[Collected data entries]
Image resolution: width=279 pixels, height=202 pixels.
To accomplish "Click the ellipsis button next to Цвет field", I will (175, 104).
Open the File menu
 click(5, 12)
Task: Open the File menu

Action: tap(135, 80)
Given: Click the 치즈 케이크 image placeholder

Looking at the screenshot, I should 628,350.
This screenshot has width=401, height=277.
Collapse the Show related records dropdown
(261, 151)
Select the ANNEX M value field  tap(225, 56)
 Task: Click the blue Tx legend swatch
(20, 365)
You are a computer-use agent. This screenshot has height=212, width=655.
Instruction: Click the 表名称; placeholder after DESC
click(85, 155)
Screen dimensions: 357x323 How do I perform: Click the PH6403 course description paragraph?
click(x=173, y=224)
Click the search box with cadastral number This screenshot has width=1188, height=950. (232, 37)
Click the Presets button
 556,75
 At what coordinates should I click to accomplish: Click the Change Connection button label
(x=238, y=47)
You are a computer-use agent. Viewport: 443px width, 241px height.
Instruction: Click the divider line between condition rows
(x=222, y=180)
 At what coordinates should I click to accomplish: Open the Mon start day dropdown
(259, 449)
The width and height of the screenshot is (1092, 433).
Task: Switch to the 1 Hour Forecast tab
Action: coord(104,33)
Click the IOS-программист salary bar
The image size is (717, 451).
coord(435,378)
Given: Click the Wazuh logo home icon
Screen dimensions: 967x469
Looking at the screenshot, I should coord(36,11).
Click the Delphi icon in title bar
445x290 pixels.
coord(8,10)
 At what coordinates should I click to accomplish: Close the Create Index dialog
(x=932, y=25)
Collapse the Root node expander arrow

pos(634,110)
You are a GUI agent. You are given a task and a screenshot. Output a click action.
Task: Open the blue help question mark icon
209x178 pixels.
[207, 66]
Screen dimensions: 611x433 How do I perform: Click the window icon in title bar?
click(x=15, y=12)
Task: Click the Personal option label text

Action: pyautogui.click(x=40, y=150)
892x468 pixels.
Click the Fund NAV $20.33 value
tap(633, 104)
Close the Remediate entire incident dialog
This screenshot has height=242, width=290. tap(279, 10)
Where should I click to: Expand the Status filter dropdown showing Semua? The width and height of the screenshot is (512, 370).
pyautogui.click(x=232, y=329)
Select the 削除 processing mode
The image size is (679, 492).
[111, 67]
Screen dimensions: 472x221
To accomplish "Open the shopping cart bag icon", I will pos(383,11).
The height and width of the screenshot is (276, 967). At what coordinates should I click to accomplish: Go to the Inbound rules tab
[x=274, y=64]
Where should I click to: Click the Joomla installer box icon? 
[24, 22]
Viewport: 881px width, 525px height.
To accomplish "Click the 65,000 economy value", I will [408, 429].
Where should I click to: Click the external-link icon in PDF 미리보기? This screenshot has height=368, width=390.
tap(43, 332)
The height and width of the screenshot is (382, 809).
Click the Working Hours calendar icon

◆ Work item ◆
Go through the records above and return each line in which the word "field" occurs.

◆ Response ◆
To accomplish "Click the ellipsis button next to Цвет field", I will (175, 104).
Select the ANNEX M value field  tap(225, 56)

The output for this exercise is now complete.